▶ _Tâches à réaliser_:
a) Recopiez fidèlement le texte sur la favela de Maré, en commençant par « 6Afin d’aborder ces » et en allant jusqu'à « s’y est développée. ».
b) Prolongez le texte sur la favela de Maré en reprenant juste après sa dernière phrase.

▶ _Passage du texte_:
--------

5Le présent article ne constitue pas une critique de la pièce Hoje não saio daqui. Il s’agit plutôt de se saisir de certains points mis en exergue par le spectacle afin de les inscrire dans un contexte plus général. Ceci nous amène à formuler quelques questions autour desquelles tournera notre réflexion : sur quelles bases s’établissent les relations entre des Brésiliens marginalisés et une population immigrée originaire d’un pays comme l’Angola ? Quels liens ou ruptures entre les deux pays sont mis en évidence par les difficultés et dilemmes spécifiques rencontrés par des Angolais au Brésil – et plus spécifiquement au sein de la favela où un nombre significatif d’entre eux a établi résidence ? Enfin, quelle contribution à l’historique relation sud-atlantique (Alencastro 1986) peut être suggérée par l’expérience migratoire angolaise à Maré, ici mise en récit de façon théâtrale et militante ?
6Afin d’aborder ces questions, nous analyserons le déroulé de la pièce, en nous concentrant plus particulièrement sur une scène (dite de “la Bataille”) au cours de laquelle les acteurs brésiliens et angolais confrontent les représentations que chaque groupe a construites sur l’autre au sein de la favela. Les situations dramaturgiques seront également rapprochées d’éléments empiriques collectés lors de l’enquête de terrain menée à Maré. Mais, pour commencer, afin de mieux appréhender le sujet dont traite la pièce de théâtre, nous caractériserons brièvement l’espace urbain en question ; puis, nous donnerons quelques éléments concernant l’implantation angolaise qui s’y est développée.
7Le quartier aujourd’hui connu comme Maré correspondait jadis à une vaste zone humide, de marais et de mangrove, le long de la baie de Guanabara. L’occupation informelle de la région débuta dans les années 1940, et s’accéléra dans les décennies suivantes en raison de l’expansion des activités industrielles vers le nord de la ville, comme en témoignent les nombreux entrepôts (souvent abandonnés) qui bordent la favela. Ainsi, la longue frange marécageuse se peupla progressivement de travailleurs pauvres, généralement originaires de la région Nord-Est du Brésil. Les demeures autoconstruites sur pilotis, reliées entre elles par de fragiles passerelles, y représentèrent durant des décennies la forme emblématique d’habitat (Diniz 2013). Mais la précarité de ces bicoques, trop visibles le long des voies express qui relient l’aéroport au centre-ville, était embarrassante pour les pouvoirs publics. De nombreuses interventions urbaines eurent ainsi lieu dans la région, incluant différentes phases de remblaiement ainsi que la construction de logements sociaux. Initialement projetés par l’État, ceux-ci se dégradèrent et se transformèrent rapidement, laissant place à un vaste ensemble de favelas (Jacques et al. 2002).
Figure 2. Aperçu du Complexe de Maré
Photo de l’auteur, 2016.

--------

▶ _Entrées de pointage de mots et d'éléments_:
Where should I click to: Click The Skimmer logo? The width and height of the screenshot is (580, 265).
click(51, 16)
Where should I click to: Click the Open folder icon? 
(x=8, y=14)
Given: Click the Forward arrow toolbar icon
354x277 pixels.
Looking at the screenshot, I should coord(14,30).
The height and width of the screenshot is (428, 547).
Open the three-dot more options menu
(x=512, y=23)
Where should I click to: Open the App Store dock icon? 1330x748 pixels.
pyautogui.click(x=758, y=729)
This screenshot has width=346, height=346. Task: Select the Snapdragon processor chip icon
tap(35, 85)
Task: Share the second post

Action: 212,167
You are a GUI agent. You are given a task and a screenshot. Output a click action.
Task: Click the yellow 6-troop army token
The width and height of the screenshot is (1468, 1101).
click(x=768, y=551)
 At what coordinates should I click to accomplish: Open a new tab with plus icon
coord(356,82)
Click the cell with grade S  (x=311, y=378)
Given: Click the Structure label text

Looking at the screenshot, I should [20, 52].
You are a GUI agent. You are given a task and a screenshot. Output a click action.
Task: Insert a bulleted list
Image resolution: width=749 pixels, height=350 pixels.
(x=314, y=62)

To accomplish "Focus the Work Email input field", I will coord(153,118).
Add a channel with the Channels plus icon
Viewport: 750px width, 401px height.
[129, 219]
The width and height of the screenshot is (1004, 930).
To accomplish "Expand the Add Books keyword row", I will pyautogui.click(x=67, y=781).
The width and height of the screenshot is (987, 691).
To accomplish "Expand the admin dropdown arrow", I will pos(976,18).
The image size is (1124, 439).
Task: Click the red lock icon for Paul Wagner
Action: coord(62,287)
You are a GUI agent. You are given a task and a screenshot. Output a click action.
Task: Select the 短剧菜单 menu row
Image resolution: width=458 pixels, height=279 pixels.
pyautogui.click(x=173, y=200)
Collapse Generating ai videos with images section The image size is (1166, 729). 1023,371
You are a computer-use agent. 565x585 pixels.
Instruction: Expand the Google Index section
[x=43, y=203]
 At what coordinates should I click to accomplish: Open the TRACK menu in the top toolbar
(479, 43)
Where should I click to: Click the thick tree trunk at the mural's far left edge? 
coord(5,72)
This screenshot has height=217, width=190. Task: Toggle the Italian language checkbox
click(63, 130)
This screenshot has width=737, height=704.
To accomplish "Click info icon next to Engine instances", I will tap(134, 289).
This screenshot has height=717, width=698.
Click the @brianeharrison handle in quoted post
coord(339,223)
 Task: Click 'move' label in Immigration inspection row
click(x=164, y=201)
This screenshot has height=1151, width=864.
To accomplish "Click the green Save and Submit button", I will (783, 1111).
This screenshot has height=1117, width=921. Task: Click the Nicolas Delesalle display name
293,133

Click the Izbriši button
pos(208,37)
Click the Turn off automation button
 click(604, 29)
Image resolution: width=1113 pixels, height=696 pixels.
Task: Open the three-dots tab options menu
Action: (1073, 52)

--------

▶ _Résultats_:
a)
6Afin d’aborder ces questions, nous analyserons le déroulé de la pièce, en nous concentrant plus particulièrement sur une scène (dite de “la Bataille”) au cours de laquelle les acteurs brésiliens et angolais confrontent les représentations que chaque groupe a construites sur l’autre au sein de la favela. Les situations dramaturgiques seront également rapprochées d’éléments empiriques collectés lors de l’enquête de terrain menée à Maré. Mais, pour commencer, afin de mieux appréhender le sujet dont traite la pièce de théâtre, nous caractériserons brièvement l’espace urbain en question ; puis, nous donnerons quelques éléments concernant l’implantation angolaise qui s’y est développée.

b)
8De nos jours, Maré possède une réputation extrêmement contrastée. D’un côté, la presse et les autorités locales ne cessent de dépeindre ses favelas comme une sorte de centre névralgique du crime organisé au sein de la ville. Il est vrai que les conflits armés entre groupes de narcotrafiquants rivaux, ainsi qu’entre ceux-ci et la police, y sont particulièrement réguliers et violents. Mais, Maré est également connue pour son historique de mobilisations populaires (Leite 2013), la vigueur actuelle de sa société civile ainsi que l’intensité de ses manifestations culturelles et artistiques. Le dynamisme créatif local est notamment favorisé par l’existence d’équipements culturels dans une proportion bien plus importante qu’à l’accoutumée dans les favelas de Rio. Souvent administrés par des ONG, des musées et salles de spectacle ont vu le jour dans des entrepôts désaffectés, aux frontières entre la ville formelle et les favelas, suggérant ainsi la formation d’un “nouveau territoire culturel” (Vaz 2010) où s’exprimerait la richesse créative des groupes sociaux marginalisés.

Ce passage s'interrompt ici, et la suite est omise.